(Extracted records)
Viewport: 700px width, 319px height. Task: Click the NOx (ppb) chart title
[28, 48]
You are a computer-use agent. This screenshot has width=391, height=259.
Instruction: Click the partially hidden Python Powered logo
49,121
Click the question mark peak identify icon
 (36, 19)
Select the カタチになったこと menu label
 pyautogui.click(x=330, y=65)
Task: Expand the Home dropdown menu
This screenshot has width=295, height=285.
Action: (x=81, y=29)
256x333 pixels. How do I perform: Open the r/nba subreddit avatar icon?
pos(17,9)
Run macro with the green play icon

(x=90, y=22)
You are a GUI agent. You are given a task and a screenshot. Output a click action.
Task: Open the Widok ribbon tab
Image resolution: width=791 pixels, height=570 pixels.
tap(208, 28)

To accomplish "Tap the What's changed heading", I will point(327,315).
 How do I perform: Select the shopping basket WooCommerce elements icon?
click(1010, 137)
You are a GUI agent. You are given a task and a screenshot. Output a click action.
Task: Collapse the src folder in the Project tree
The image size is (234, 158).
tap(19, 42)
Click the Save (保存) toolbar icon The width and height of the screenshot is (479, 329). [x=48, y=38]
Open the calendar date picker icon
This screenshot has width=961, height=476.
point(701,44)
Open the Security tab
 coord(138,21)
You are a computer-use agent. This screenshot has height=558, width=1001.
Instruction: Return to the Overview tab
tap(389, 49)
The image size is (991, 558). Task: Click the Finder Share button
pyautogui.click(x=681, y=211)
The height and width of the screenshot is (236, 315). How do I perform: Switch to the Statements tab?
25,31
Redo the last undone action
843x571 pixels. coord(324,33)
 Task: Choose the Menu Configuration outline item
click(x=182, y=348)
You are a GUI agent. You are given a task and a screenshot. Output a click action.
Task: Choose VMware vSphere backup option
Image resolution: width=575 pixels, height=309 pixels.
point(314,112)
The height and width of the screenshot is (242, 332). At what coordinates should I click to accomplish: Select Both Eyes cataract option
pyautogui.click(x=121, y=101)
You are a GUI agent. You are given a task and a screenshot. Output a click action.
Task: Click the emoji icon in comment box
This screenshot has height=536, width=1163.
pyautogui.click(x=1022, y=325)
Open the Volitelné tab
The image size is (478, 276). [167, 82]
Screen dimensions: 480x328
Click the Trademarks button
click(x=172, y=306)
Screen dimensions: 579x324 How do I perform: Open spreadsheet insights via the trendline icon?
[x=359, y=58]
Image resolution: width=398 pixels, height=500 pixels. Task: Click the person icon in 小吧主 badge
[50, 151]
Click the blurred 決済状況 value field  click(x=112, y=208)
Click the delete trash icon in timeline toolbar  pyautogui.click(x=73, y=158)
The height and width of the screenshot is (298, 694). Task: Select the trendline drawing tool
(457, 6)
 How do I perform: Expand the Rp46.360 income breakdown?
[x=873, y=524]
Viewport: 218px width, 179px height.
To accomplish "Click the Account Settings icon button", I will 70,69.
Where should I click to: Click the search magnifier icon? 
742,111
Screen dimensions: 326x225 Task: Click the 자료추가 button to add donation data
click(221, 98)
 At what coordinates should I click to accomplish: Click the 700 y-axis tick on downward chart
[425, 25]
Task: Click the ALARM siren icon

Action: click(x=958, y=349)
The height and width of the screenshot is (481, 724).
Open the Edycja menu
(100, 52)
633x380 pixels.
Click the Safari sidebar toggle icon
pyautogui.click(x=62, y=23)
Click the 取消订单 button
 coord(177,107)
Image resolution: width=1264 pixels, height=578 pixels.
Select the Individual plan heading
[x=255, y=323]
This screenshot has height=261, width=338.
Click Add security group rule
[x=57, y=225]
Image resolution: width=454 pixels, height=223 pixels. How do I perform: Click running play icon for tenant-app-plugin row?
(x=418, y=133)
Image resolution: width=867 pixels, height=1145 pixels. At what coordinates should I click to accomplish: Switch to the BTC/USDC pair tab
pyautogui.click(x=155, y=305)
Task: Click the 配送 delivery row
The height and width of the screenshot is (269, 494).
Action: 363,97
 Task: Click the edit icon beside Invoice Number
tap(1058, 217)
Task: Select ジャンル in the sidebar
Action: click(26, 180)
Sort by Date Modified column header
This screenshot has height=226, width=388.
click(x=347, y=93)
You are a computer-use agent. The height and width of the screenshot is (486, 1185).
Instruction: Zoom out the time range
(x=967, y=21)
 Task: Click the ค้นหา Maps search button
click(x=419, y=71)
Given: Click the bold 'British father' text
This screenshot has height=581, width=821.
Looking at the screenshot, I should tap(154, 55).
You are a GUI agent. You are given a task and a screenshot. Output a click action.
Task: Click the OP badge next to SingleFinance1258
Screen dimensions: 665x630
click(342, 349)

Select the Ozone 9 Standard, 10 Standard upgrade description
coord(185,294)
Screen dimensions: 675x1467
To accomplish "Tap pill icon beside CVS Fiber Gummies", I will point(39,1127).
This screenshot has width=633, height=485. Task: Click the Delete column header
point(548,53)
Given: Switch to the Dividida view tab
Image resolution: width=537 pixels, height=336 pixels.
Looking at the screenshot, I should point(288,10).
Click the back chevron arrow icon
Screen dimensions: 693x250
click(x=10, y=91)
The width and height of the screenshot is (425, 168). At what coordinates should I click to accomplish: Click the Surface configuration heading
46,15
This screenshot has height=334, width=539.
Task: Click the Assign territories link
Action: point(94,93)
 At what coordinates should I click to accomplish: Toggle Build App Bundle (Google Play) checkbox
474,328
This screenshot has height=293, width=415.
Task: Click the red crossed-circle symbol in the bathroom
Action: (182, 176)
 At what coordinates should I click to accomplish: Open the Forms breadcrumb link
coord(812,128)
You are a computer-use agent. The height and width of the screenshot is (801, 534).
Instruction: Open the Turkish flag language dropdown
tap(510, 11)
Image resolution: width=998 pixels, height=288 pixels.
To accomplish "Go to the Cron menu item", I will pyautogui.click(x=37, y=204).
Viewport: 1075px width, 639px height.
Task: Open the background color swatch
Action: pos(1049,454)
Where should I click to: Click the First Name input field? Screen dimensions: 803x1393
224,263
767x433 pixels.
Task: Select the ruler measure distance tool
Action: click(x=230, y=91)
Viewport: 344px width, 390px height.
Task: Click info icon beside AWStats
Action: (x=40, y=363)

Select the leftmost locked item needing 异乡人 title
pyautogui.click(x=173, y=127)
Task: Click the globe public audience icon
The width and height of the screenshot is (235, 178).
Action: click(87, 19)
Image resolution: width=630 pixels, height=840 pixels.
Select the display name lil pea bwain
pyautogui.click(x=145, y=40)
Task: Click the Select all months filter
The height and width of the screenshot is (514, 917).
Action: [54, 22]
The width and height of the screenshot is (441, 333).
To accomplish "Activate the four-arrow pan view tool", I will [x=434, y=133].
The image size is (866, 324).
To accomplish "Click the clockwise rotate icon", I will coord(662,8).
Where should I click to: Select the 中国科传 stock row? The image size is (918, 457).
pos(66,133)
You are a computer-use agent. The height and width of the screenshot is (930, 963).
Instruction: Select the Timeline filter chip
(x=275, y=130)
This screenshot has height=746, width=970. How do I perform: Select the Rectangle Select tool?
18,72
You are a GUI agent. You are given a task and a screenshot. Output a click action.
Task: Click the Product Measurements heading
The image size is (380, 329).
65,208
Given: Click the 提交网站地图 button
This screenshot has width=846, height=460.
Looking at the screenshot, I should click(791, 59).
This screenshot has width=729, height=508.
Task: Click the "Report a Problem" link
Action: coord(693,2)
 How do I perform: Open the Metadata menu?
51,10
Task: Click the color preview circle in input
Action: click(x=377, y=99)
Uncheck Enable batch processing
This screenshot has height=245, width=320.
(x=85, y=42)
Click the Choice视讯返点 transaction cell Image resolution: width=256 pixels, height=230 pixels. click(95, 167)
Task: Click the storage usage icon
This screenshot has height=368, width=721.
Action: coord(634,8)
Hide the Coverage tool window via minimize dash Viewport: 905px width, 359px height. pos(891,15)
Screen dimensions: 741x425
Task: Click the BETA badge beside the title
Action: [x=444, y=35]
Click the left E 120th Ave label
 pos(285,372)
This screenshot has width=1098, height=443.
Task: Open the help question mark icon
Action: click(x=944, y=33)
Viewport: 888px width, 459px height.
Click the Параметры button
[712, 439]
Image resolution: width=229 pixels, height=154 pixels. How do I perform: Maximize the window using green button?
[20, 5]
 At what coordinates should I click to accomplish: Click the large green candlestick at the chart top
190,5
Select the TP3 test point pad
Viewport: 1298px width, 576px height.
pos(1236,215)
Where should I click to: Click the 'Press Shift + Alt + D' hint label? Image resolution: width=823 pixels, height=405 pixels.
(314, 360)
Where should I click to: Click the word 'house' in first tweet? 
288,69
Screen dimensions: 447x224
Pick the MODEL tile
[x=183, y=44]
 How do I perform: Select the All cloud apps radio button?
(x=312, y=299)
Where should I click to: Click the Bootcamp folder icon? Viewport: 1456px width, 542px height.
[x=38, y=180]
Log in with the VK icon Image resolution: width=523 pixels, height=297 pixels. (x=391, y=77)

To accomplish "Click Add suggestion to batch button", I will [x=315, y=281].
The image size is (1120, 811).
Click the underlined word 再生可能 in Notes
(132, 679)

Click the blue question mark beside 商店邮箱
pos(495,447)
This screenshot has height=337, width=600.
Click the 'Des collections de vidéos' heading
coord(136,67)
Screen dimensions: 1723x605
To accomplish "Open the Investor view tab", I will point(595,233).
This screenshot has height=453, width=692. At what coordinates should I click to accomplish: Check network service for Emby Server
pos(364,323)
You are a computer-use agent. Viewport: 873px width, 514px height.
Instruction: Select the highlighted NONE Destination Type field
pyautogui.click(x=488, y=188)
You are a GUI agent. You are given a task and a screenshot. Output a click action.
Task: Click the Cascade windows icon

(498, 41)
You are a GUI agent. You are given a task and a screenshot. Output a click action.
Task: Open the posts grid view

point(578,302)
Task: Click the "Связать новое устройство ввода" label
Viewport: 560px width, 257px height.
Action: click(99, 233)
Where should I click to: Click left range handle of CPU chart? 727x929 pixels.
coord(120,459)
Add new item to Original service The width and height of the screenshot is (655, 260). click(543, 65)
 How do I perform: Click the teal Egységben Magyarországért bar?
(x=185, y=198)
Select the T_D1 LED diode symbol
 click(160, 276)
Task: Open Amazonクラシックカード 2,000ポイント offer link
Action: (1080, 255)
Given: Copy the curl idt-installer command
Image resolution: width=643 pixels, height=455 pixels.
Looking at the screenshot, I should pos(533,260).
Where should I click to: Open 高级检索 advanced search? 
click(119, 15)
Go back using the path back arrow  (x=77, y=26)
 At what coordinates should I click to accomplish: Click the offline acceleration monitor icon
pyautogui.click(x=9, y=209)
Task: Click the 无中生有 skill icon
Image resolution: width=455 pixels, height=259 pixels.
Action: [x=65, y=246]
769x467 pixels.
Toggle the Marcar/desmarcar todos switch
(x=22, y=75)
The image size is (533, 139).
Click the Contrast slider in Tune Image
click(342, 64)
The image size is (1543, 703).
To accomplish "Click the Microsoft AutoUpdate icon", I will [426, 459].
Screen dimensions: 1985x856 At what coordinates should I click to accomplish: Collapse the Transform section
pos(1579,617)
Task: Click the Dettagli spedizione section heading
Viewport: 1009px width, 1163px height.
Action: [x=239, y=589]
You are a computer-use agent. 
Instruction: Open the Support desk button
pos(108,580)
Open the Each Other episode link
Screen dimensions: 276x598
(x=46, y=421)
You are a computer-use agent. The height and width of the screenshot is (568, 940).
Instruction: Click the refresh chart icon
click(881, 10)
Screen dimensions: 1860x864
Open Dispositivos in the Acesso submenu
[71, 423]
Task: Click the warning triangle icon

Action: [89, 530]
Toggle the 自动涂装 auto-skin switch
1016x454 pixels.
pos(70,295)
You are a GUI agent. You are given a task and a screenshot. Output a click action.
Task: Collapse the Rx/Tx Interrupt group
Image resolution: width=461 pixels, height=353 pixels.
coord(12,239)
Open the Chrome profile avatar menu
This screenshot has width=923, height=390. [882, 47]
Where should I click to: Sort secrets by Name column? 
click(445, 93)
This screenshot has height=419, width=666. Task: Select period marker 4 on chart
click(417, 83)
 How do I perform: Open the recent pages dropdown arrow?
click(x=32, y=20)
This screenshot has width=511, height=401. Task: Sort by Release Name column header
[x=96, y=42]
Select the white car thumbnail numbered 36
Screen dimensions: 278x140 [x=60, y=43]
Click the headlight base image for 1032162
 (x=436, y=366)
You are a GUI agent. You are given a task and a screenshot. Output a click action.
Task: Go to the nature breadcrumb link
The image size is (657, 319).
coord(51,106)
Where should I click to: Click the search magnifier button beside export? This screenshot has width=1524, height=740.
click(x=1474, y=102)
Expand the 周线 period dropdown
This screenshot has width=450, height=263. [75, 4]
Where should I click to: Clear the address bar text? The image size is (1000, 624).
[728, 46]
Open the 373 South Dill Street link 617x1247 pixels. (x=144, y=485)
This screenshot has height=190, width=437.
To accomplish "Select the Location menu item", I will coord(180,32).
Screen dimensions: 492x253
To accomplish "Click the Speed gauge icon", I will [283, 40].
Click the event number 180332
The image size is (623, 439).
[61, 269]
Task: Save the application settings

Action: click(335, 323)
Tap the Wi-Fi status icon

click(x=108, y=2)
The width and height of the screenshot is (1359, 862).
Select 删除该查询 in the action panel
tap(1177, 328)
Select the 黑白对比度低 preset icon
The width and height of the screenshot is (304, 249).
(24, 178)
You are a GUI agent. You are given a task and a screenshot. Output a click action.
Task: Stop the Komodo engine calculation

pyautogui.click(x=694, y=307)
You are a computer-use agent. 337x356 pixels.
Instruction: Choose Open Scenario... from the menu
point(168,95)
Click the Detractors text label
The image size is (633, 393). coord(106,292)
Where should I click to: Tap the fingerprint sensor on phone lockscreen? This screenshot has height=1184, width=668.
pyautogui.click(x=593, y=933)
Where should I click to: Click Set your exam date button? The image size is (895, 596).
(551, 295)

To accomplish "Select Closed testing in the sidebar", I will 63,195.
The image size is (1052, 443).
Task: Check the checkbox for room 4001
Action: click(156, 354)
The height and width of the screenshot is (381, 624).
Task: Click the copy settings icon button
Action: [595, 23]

What to produce: The required output is the exact run of lines from the beginning of the records to the line with "Task: Open the Widok ribbon tab", that line included.

Solution to this task:
Viewport: 700px width, 319px height. Task: Click the NOx (ppb) chart title
[28, 48]
You are a computer-use agent. This screenshot has width=391, height=259.
Instruction: Click the partially hidden Python Powered logo
49,121
Click the question mark peak identify icon
 (36, 19)
Select the カタチになったこと menu label
 pyautogui.click(x=330, y=65)
Task: Expand the Home dropdown menu
This screenshot has width=295, height=285.
Action: (x=81, y=29)
256x333 pixels. How do I perform: Open the r/nba subreddit avatar icon?
pos(17,9)
Run macro with the green play icon

(x=90, y=22)
You are a GUI agent. You are given a task and a screenshot. Output a click action.
Task: Open the Widok ribbon tab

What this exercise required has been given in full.